= Beginning of Section =

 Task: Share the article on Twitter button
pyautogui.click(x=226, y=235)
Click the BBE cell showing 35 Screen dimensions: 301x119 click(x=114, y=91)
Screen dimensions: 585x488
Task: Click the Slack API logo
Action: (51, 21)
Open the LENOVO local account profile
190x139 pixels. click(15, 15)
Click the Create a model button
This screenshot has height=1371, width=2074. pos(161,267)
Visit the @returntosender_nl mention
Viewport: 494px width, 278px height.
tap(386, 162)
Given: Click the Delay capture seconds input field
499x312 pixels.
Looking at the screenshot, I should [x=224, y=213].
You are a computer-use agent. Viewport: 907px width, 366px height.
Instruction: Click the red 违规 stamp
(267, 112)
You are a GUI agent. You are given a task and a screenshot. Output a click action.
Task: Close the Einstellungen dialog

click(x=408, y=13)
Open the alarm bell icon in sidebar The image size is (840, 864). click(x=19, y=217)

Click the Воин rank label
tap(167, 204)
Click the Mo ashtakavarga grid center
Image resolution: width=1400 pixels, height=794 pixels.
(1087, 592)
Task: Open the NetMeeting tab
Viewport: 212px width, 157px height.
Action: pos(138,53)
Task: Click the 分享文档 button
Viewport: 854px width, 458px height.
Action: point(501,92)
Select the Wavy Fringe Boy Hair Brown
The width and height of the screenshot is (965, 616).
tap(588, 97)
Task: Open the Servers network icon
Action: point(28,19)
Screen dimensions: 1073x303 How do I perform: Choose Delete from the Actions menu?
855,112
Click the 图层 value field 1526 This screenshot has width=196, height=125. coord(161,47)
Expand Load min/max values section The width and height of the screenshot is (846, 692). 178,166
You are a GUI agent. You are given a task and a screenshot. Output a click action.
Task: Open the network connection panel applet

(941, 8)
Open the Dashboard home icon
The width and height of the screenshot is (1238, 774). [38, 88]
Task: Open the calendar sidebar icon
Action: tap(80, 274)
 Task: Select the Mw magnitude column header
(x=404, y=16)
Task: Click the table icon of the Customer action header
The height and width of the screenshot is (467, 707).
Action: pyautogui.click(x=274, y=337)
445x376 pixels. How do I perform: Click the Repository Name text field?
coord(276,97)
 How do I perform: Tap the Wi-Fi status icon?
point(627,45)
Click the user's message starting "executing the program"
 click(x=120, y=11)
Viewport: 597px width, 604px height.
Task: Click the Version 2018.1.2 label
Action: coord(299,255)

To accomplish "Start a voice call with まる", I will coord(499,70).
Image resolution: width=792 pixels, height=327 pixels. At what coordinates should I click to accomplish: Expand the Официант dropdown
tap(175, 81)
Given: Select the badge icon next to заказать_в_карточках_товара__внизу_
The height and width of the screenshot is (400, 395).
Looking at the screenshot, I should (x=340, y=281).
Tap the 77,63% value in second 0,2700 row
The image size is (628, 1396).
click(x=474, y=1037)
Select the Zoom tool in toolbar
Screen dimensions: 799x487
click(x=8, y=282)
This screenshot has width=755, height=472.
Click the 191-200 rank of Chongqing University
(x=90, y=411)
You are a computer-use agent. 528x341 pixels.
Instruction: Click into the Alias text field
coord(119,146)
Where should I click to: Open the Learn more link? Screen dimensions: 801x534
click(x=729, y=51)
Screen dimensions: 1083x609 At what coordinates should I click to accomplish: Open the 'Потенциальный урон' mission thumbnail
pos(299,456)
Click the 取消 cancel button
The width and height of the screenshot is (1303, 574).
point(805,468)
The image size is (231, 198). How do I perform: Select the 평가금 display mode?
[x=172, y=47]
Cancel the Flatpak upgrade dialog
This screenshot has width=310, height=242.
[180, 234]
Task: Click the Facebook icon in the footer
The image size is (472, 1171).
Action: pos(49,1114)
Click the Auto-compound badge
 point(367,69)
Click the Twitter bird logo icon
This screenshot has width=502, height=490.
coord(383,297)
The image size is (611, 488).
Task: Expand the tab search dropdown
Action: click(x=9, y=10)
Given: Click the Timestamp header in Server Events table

= End of Section =

▸ Problem description
Beginning at the first line of the data above, retype each line until you reach the line containing "Click the 图层", and include that one too. Add nothing else.

▸ Your solution
 Task: Share the article on Twitter button
pyautogui.click(x=226, y=235)
Click the BBE cell showing 35 Screen dimensions: 301x119 click(x=114, y=91)
Screen dimensions: 585x488
Task: Click the Slack API logo
Action: (51, 21)
Open the LENOVO local account profile
190x139 pixels. click(15, 15)
Click the Create a model button
This screenshot has height=1371, width=2074. pos(161,267)
Visit the @returntosender_nl mention
Viewport: 494px width, 278px height.
tap(386, 162)
Given: Click the Delay capture seconds input field
499x312 pixels.
Looking at the screenshot, I should [x=224, y=213].
You are a computer-use agent. Viewport: 907px width, 366px height.
Instruction: Click the red 违规 stamp
(267, 112)
You are a GUI agent. You are given a task and a screenshot. Output a click action.
Task: Close the Einstellungen dialog

click(x=408, y=13)
Open the alarm bell icon in sidebar The image size is (840, 864). click(x=19, y=217)

Click the Воин rank label
tap(167, 204)
Click the Mo ashtakavarga grid center
Image resolution: width=1400 pixels, height=794 pixels.
(1087, 592)
Task: Open the NetMeeting tab
Viewport: 212px width, 157px height.
Action: pos(138,53)
Task: Click the 分享文档 button
Viewport: 854px width, 458px height.
Action: point(501,92)
Select the Wavy Fringe Boy Hair Brown
The width and height of the screenshot is (965, 616).
tap(588, 97)
Task: Open the Servers network icon
Action: point(28,19)
Screen dimensions: 1073x303 How do I perform: Choose Delete from the Actions menu?
855,112
Click the 图层 value field 1526 This screenshot has width=196, height=125. coord(161,47)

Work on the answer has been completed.